WHAT YOU HAVE TO DO: With the pictures left out, set down the line containing "Open the profiles icon for added_to_segment" and each line after it to the end of the material, exactly as written.

*** INFORMATION GIVEN ***

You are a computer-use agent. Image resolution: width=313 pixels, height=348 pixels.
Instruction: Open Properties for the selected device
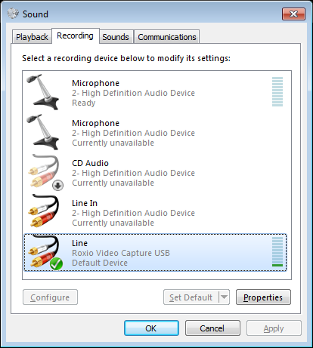(x=263, y=297)
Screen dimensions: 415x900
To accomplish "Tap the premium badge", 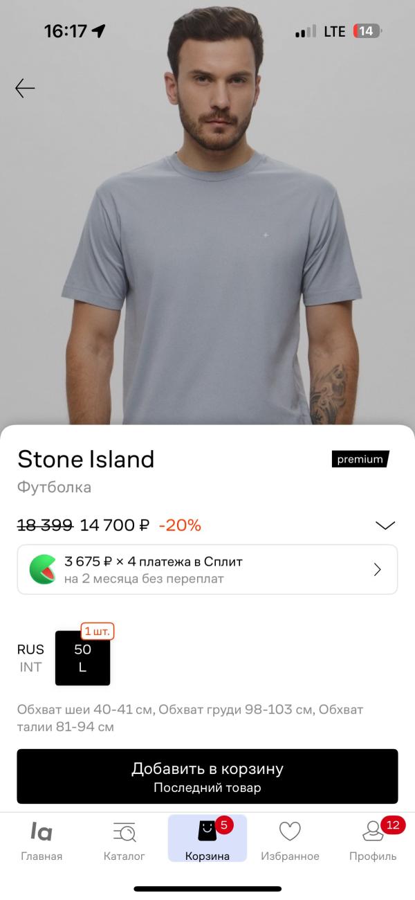I will pyautogui.click(x=360, y=459).
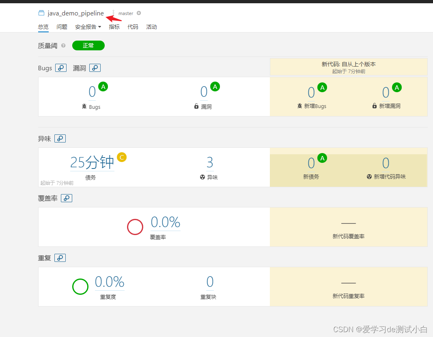Click the bug icon next to the Bugs count
This screenshot has height=337, width=433.
84,106
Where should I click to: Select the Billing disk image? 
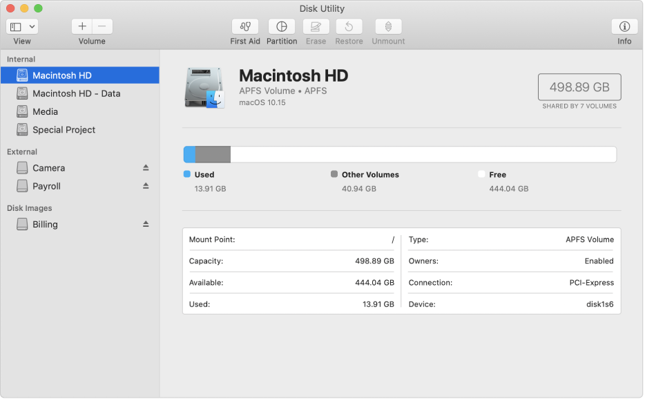(45, 224)
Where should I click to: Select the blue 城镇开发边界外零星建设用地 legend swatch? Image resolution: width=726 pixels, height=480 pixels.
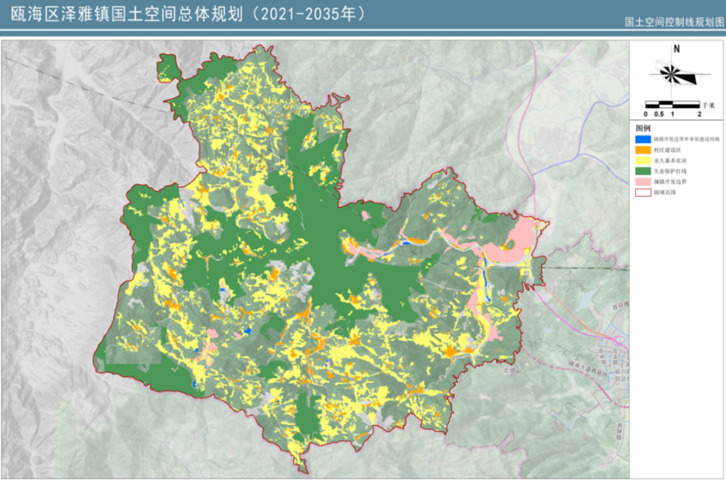click(643, 139)
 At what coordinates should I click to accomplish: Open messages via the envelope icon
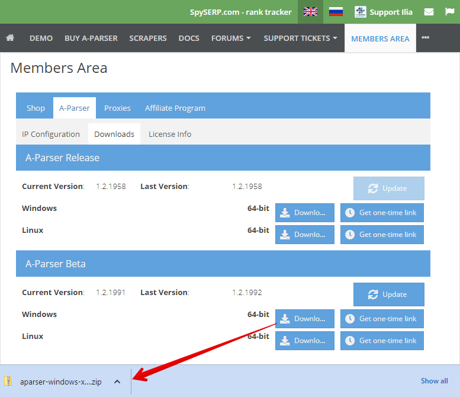click(429, 12)
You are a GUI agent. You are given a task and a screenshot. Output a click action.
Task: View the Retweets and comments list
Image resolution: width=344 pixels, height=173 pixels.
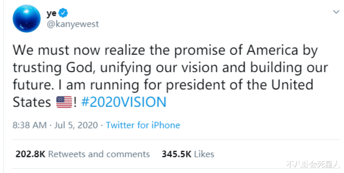coord(99,154)
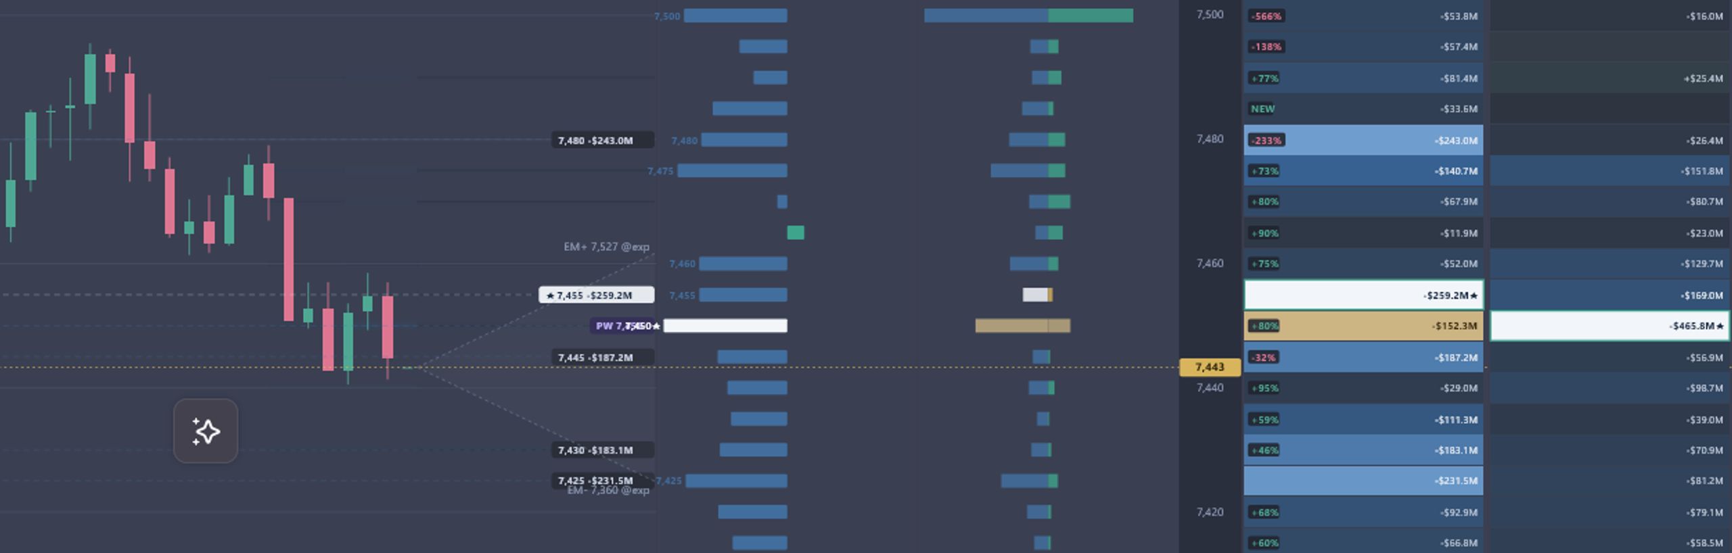Select the -566% badge in 7,500 row
Image resolution: width=1732 pixels, height=553 pixels.
pos(1267,16)
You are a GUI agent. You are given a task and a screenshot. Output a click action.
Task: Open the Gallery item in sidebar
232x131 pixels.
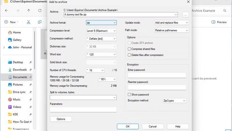(x=17, y=40)
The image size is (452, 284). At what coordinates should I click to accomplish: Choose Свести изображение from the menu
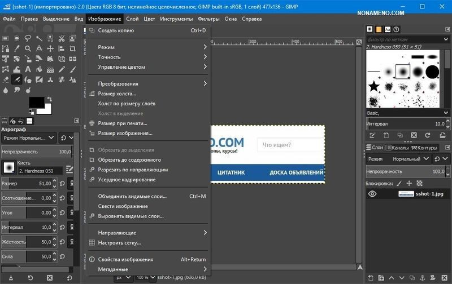[123, 206]
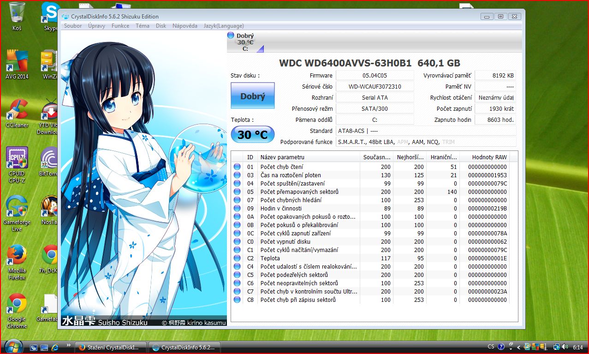Expand the Téma menu
589x354 pixels.
[x=143, y=26]
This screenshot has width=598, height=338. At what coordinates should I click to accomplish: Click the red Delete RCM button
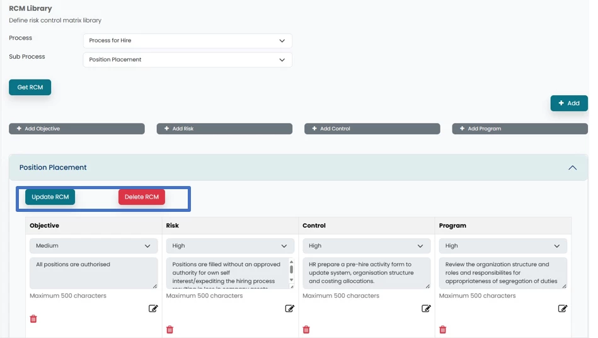pyautogui.click(x=142, y=197)
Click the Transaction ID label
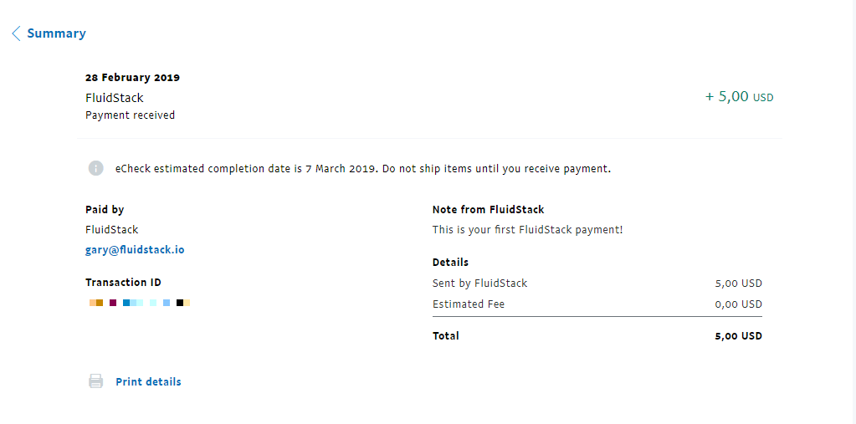 coord(123,283)
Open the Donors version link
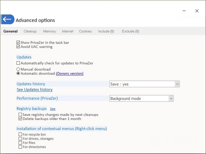Viewport: 206px width, 154px height. (70, 74)
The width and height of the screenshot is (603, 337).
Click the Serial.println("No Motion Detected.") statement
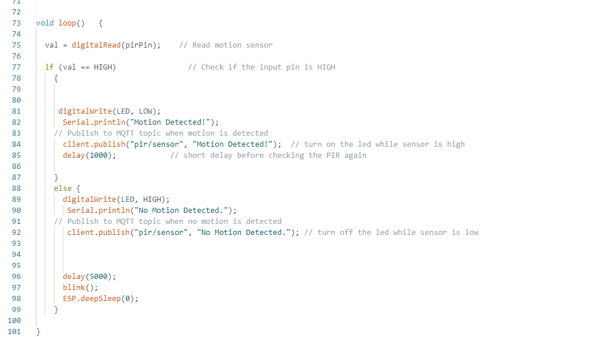pos(152,211)
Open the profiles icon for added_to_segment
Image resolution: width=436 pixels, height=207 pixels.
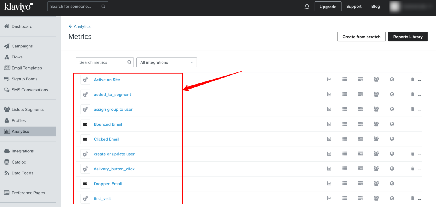pyautogui.click(x=376, y=94)
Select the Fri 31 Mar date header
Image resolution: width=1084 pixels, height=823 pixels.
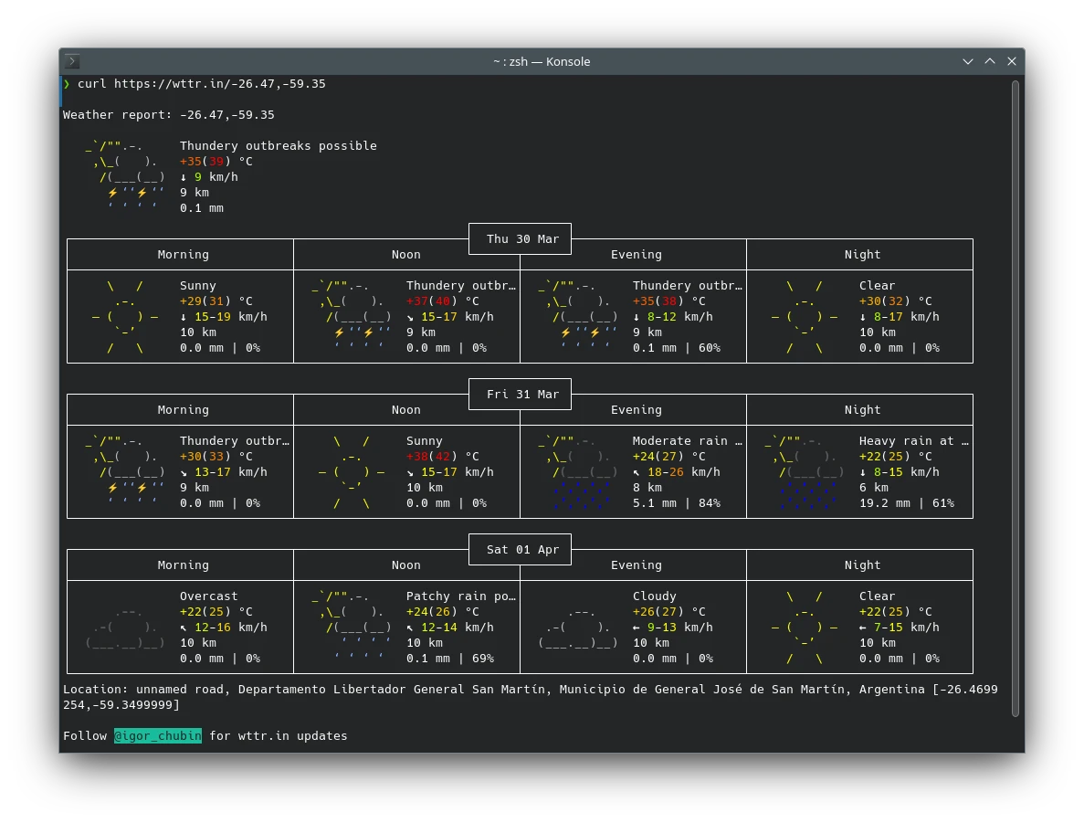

*** End of INFORMATION GIVEN ***

TASK RESPONSE:
Open the profiles icon for added_to_segment
Image resolution: width=436 pixels, height=207 pixels.
pyautogui.click(x=376, y=94)
Select the Fri 31 Mar date header
Image resolution: width=1084 pixels, height=823 pixels.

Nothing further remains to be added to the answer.